Таракан, Таракан, Тараканище!

Он рычит, и кричит,
И усами шевелит:
"Погодите, не спешите,
Я вас мигом проглочу!
Проглочу, проглочу, не помилую".

Тут на каждом шагу свой размер и, вопреки всем обычаям стихотворства, после двух-трех парно зарифмованных двустиший висит вдруг, наподобие слоновьего хобота, одна-единственная, не прикрепленная рифмой строка, раскачивая стих. Лишь на пространстве всей сказки в ее стиховом строе, подвижном и многоголосом, как само звериное царство, улавливается своя целостность и единство, то есть тоже дисциплина, но только другая: если можно так выразится, дисциплина свободы.

Прибавьте к этому веселую раскованность слога ,непринужденность переходов в рамках одной и той же вещи со стихов на прозу и обратно (например, в айболитовском цикле или в "Приключениях Бибигона"), редкостную и счастливую свободу поэтической фантазии.

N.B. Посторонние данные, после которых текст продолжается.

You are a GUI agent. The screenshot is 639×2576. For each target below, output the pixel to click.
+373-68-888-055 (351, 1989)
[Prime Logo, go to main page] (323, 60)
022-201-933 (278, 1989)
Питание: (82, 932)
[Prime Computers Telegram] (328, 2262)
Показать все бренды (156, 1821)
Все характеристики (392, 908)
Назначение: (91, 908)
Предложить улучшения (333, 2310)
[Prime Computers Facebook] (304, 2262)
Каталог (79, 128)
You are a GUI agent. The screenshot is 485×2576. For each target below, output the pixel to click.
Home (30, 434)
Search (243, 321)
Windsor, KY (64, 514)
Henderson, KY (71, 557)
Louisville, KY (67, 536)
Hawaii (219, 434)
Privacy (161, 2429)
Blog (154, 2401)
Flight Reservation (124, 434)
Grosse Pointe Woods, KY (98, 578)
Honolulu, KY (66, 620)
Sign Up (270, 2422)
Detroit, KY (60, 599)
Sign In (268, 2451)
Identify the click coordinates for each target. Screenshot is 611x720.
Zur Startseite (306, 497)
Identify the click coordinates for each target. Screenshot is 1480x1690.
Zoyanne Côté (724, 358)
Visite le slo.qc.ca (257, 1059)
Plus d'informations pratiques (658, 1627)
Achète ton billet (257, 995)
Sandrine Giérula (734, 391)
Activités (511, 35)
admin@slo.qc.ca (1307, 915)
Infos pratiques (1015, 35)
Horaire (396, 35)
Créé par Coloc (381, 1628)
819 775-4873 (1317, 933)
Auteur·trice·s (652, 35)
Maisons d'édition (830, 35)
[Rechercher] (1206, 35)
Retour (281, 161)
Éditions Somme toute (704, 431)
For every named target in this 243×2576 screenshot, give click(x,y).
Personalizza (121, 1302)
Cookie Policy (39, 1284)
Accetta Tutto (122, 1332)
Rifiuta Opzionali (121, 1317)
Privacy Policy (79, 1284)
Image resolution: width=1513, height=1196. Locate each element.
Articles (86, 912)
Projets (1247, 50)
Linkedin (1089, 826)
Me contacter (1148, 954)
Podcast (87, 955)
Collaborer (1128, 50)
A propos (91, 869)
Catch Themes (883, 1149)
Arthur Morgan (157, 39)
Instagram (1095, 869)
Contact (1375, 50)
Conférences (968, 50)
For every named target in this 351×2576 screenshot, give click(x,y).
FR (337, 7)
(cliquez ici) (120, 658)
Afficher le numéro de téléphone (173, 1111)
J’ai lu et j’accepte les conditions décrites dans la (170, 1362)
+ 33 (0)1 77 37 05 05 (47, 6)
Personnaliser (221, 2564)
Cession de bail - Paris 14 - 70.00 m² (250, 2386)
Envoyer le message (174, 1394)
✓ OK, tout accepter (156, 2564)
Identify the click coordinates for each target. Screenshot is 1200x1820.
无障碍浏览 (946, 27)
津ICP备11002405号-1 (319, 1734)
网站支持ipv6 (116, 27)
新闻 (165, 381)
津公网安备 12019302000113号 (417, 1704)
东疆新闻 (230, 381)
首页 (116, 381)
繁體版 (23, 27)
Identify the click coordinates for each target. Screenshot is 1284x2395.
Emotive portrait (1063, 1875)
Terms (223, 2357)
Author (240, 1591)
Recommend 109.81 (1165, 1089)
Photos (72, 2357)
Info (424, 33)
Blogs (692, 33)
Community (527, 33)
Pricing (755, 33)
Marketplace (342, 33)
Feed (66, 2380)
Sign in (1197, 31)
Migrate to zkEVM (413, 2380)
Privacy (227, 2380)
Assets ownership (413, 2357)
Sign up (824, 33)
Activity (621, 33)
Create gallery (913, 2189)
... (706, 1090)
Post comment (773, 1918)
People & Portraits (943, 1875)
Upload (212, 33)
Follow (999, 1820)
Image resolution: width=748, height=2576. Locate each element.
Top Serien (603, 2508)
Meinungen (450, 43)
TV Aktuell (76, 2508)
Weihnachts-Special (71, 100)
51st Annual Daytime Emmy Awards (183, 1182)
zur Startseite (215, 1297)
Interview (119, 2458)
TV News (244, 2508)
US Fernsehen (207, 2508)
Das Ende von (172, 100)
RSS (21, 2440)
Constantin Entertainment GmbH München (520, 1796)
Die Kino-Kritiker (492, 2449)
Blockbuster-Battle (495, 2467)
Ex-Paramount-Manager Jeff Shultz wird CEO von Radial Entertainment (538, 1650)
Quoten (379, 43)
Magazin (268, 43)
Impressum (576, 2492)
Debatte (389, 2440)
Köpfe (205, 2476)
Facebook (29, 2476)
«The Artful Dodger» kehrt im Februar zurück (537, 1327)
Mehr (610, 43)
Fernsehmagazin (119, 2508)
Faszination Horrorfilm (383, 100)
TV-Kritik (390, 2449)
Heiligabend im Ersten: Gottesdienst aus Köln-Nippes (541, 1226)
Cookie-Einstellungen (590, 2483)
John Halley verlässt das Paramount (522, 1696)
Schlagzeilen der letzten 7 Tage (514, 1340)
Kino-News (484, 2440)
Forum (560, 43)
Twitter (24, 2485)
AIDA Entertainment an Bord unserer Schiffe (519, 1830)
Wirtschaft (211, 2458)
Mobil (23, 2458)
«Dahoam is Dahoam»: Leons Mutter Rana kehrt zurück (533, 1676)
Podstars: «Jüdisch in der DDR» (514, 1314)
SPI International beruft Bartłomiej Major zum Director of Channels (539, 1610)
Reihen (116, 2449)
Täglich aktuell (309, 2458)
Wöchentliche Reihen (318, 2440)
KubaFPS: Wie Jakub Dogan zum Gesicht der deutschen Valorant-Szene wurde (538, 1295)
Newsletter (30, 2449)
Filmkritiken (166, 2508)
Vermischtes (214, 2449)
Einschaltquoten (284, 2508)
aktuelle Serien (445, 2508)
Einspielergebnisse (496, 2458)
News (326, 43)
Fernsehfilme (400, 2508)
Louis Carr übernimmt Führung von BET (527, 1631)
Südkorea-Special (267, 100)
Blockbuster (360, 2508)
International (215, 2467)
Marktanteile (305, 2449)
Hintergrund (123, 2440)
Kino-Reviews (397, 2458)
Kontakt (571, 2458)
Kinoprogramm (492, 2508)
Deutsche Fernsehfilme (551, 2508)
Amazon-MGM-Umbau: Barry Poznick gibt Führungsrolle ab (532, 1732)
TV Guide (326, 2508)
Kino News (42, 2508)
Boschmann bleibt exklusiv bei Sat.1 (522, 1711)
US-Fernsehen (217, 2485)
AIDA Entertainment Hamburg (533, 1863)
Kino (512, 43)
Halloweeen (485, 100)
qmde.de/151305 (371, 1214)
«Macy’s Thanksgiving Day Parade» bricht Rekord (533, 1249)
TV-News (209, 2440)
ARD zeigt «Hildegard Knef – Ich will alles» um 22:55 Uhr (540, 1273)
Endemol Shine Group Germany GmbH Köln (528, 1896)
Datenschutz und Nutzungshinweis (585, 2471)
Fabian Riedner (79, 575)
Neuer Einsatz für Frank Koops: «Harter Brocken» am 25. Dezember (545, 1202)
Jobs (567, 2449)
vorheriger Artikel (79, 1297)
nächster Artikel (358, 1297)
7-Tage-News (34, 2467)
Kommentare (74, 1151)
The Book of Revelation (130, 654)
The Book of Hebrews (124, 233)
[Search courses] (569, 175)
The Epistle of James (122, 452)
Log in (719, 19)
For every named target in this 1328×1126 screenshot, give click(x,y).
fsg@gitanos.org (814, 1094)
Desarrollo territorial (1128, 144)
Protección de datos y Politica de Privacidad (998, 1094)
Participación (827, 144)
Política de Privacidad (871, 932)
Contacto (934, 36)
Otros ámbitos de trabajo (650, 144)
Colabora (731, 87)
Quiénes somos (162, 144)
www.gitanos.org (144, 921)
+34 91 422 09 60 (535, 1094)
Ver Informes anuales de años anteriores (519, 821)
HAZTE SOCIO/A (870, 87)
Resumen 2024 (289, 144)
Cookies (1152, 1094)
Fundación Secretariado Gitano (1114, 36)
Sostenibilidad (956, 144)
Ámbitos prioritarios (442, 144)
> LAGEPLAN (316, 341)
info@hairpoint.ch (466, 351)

На последнем из названных свойств стоит несколько задержаться. В книжках Чуковского оно обнаруживает себя не только в стремительном и захватывающем полете сюжета, но в каждой - большой или малой, даже самой малой - 2клеточчке" письма. В том же "Тараканище":

Ехали медведи
На велосипеде…

А за ними раки
На хромой собаке.

Волки на кобыле,
Львы в автомобиле…

Едут и смеются,
Пряники жуют.

Поэт начисто свободен от педантически-прилежного следования некой заведомом прочерченной и элементарной "логике образа" ,"логике ситуации" и т.п., он играючи-весело громоздит невозможное, легко переворачивая вверх дном реальные формы и отношения вещей и явлений. Он не затруднится, например, написать:

И сказал Гиппопотам
Крокодилам и китам:
"Кто злодея не боится
И с чудовищем сразится,
Я тому богатырю
Двух лягушек подарю
И еловую шишку пожалую!"

Будь на месте Чуковского сказочник-педант, он бы непременно, памятуя о познавательном значении детской литературы, выбросил лягушек (ибо в жизни киты с лягушками не встречаются, да и что за подарок - лягушка!), а еловую шишку заменил бы апельсином или ананасом. Получилось бы правильно и скучно. И уж, конечно, ему никак не пришло бы в голову собирать на страницах детской книжки столь сомнительно общество, как тараканы, букашки, блошки и прочие козявочки, с Мухой-Цокотухой в роли хозяйки и с Комариком (уж не малярийным ли, чего доброго?!) в качестве положительного героя.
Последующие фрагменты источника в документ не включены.